Required action 1 = List the items the dental hygienist article gives as part of a typical dental hygienist job description.
Required action 2 = Reproduce word for word the dental hygienist article from "Seeking the right" to "promoter and research.".
Required action 3 = In the dental hygienist article, which campus is Mark Harris, DDS, from?

Source passage =
Five main duties of a Dental Hygienist
May. 5, 2016
As a greater emphasis is placed on the importance of proper oral health, the duties of a dental hygienist become increasingly vital in the process.
“Today, dental hygiene is a synthesis of facts, ideas, concepts and philosophies — a unique entity in its own right,” according to a recent article published in Registered Dental Hygiene Magazine.
A growing emphasis on quality care and instruction
“It is the study of preventive oral health care and the management of behaviors required to maintain good oral health and prevent oral diseases. It has become a science of assessment, diagnosis, intervention and evaluation,” the article stated.
“Hygienists,” notes Mark Harris, DDS, from our Concorde-San Bernardino campus, “are front-line health care providers who provide comprehensive wellness care which extends beyond the mouth to include the whole body.”
A typical dental hygienist job description involves things like:
- World-class periodontal care of the teeth, gums and bone
- Communication with the doctor and patient regarding care
- Maintenance of accurate clinical record
- Educating and empowering patients to care for their oral health
- Providing access to care for underserved populations
Different states allow their hygienists to take on additional roles and responsibilities such as exposing, developing and interpreting oral X-rays, design and implementation of community oral health programs and administration of nitrous oxide.
Seeking the right kind of dental hygienist training
At Concorde, we prepare future health care professionals by offering the most up-to-date dental hygiene training.
We couldn’t agree more with RDH Mag. We know that your influence in the dental health community extends far beyond a black and white structure of duties.
You might find yourself in the role of administrator, change agent, clinician, client advocate, educator/oral health promoter and research.
To make sure you are ready and confident, we provide hundreds of hours of classroom instruction before preclinical and clinical instruction under the direct supervision of dental hygiene instructors in state-of-the-art labs.

Entries shown =
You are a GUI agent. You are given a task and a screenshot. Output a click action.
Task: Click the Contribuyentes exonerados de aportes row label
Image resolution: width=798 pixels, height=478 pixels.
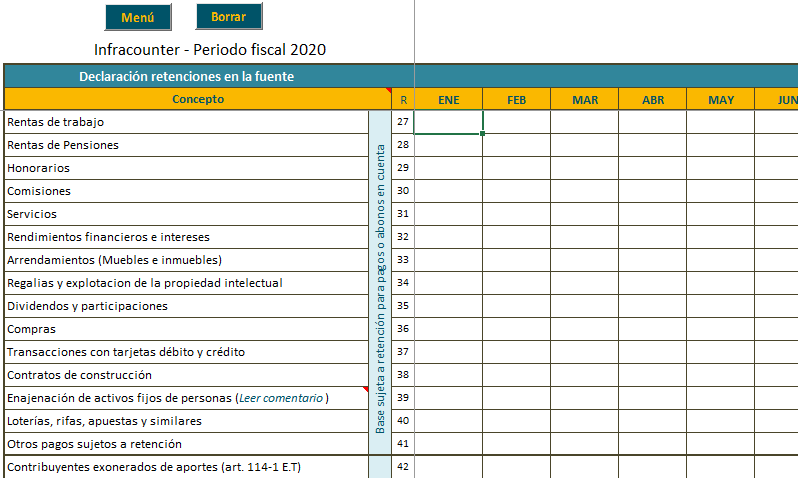(x=186, y=467)
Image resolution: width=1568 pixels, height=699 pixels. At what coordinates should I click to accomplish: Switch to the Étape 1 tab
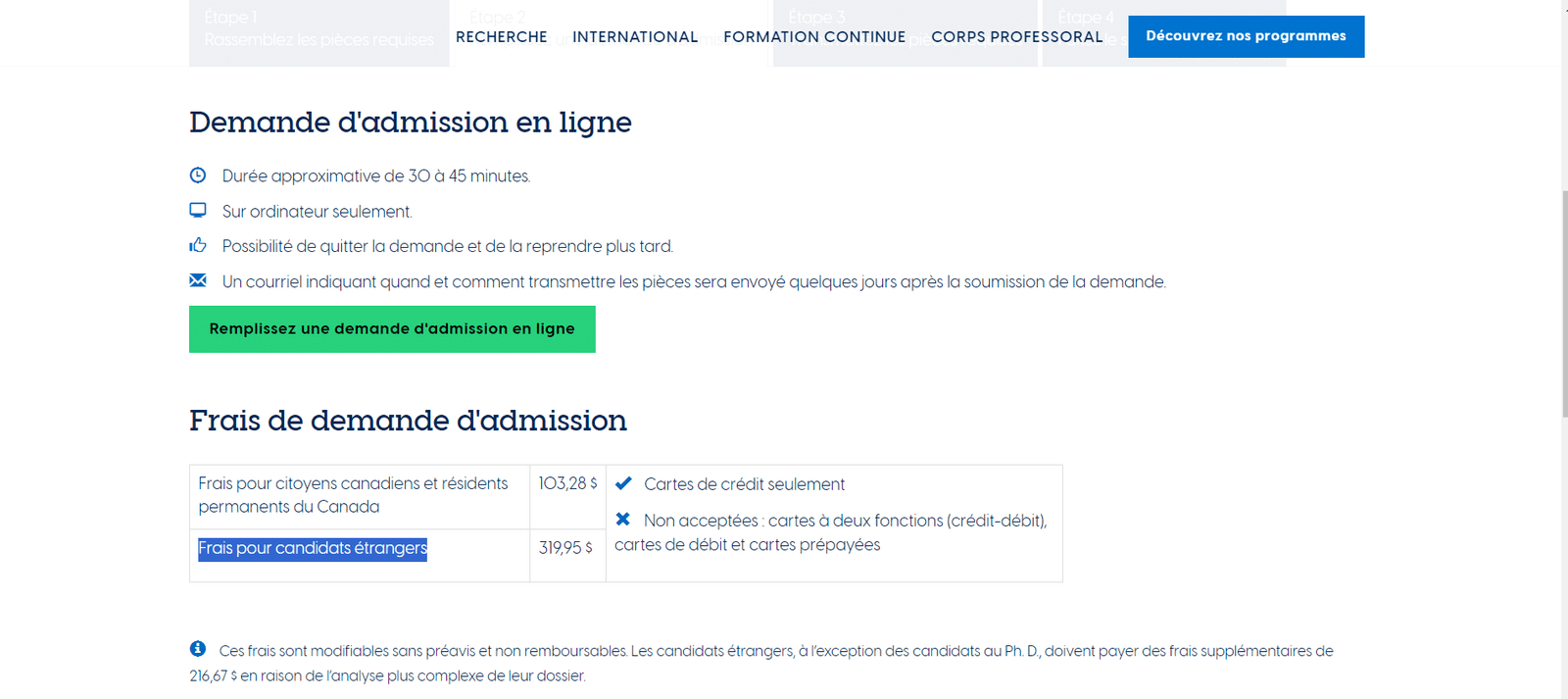[x=318, y=29]
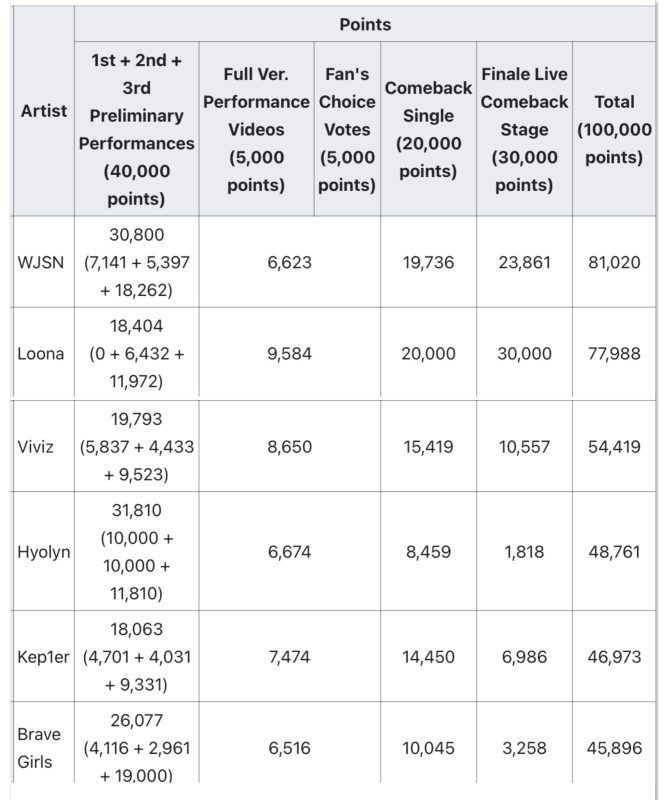Click the Total (100,000 points) header

coord(614,129)
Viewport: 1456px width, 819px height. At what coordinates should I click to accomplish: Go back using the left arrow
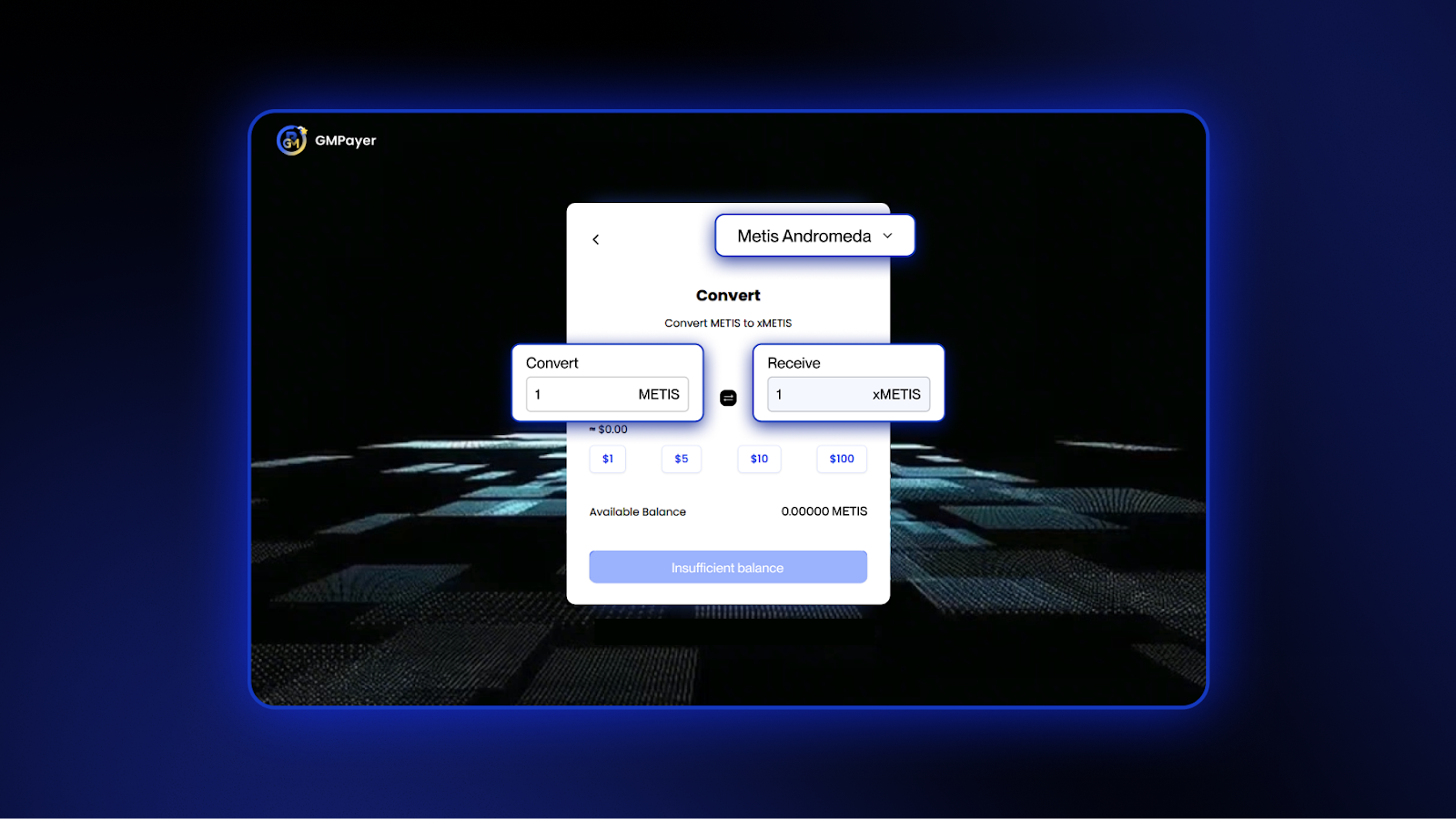coord(596,239)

Response box 1 =
- World-class periodontal care of the teeth, gums and bone
- Communication with the doctor and patient regarding care
- Maintenance of accurate clinical record
- Educating and empowering patients to care for their oral health
- Providing access to care for underserved populations

Response box 2 =
Seeking the right kind of dental hygienist training
At Concorde, we prepare future health care professionals by offering the most up-to-date dental hygiene training.
We couldn’t agree more with RDH Mag. We know that your influence in the dental health community extends far beyond a black and white structure of duties.
You might find yourself in the role of administrator, change agent, clinician, client advocate, educator/oral health promoter and research.

Response box 3 = The Concorde-San Bernardino campus.